Durante o programa, a apresentadora chamou atenção para a complexidade da violência doméstica, afirmando que muitas agressões acontecem de forma silenciosa. Ela destacou que é comum casais exibirem uma aparência de harmonia em público enquanto, na vida privada, a mulher é submetida a abusos físicos e psicológicos.

Maria do Carmo descreveu o comportamento de agressores que recorrem à manipulação como “ardiloso” e explicou que esses indivíduos frequentemente tentam inverter a culpa, fazendo com que a vítima se sinta responsável pelos conflitos. O alerta foi apresentado sem indicar casos específicos, direcionado à compreensão dos padrões de comportamento que podem mascarar a violência.

A apresentadora também reconheceu a existência de homens respeitosos, mas afirmou que o machismo estrutural permanece como um entrave para avançar na igualdade de gênero e na prevenção de abusos.

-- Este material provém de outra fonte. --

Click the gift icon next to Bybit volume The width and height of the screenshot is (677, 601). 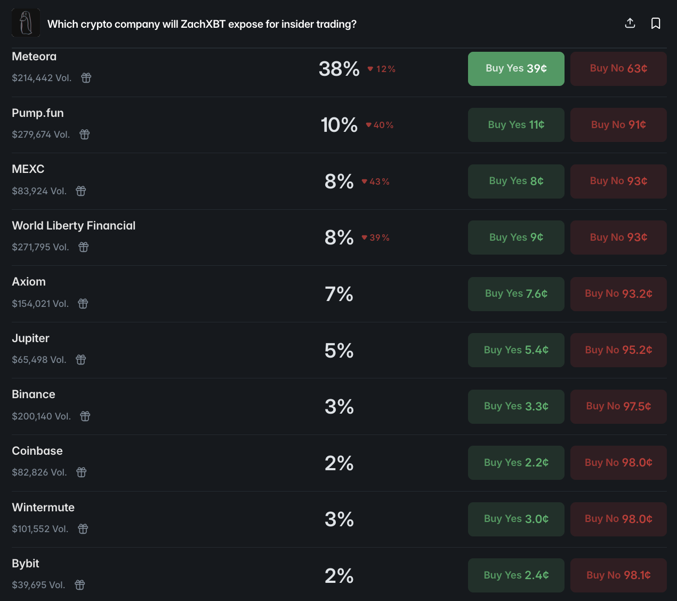80,585
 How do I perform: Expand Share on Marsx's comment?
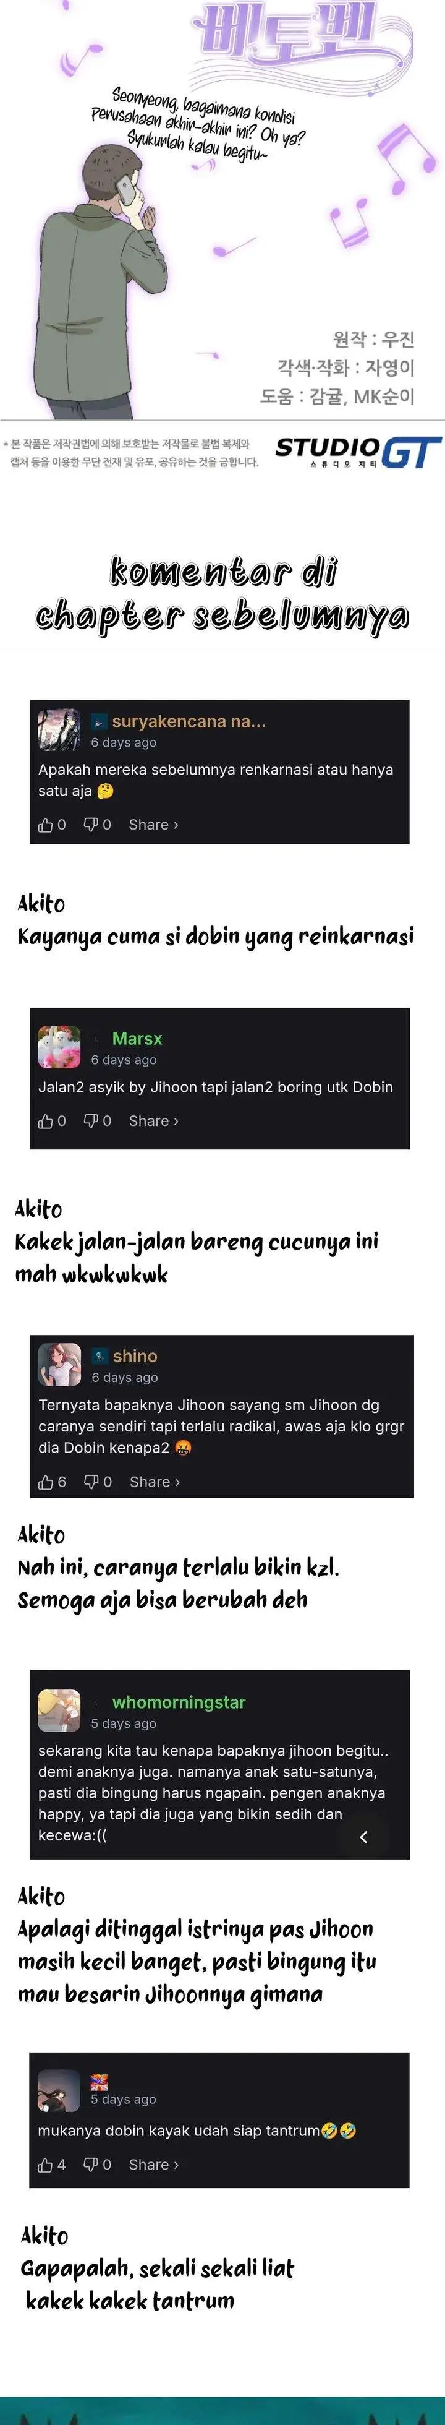click(153, 1121)
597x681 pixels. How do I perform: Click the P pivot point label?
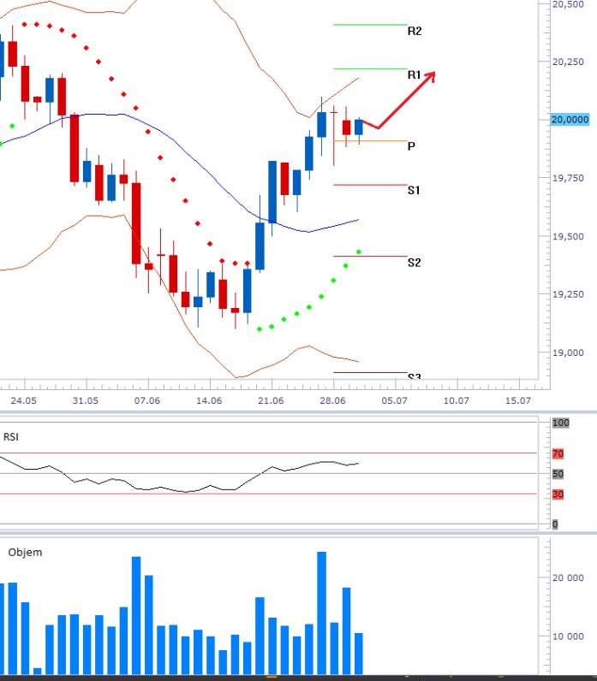(x=411, y=146)
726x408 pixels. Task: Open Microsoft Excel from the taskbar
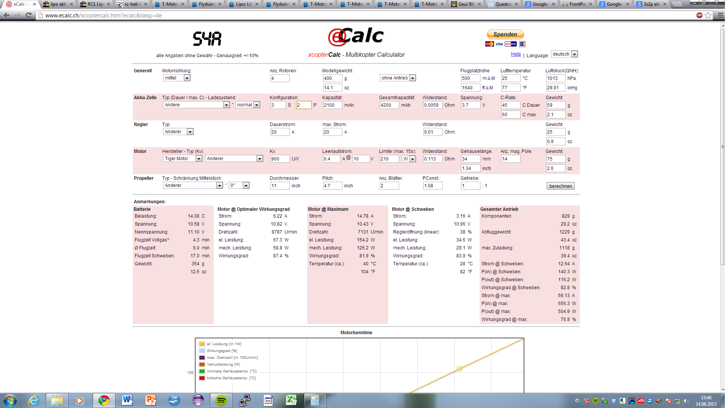[291, 400]
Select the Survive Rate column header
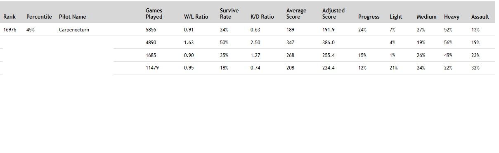This screenshot has width=499, height=153. pos(229,14)
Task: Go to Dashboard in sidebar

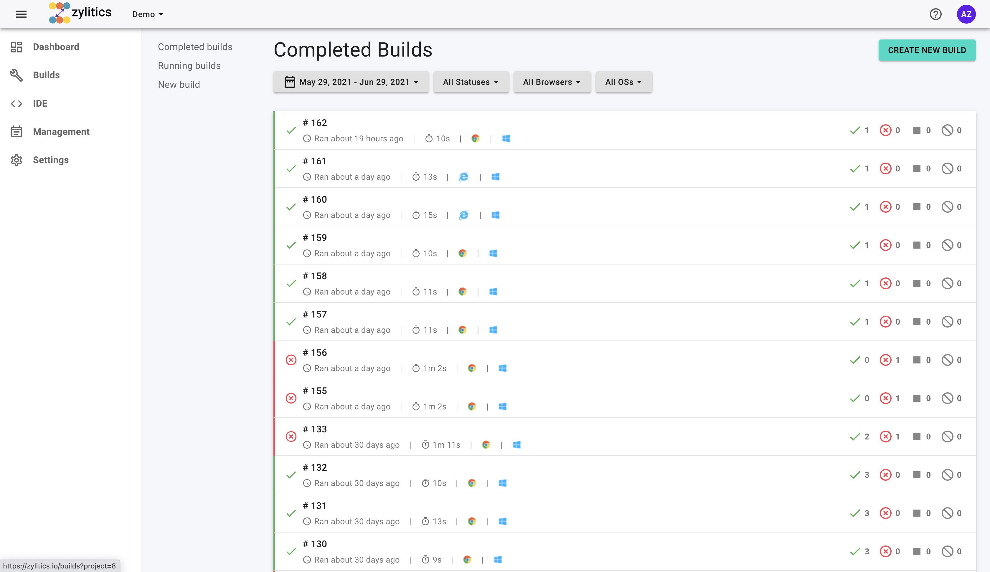Action: (56, 47)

O programa Diversidade em Foco vai ao ar todas as segundas-feiras, das 16h às 17h, na programação da TV Diário do Sertão, e é apresentado pela professora Maria do Carmo. A atração debate temas sociais com foco em cidadania, educação, saúde, cultura e direitos humanos. A edição mencionada está disponível na íntegra para exibição.

O relato da apresentadora concentrou-se em alertar para sinais de manipulação e na necessidade de identificar dinâmicas que possam ocultar episódios de violência, sem apresentar novas conclusões ou dados além dos discutidos no programa.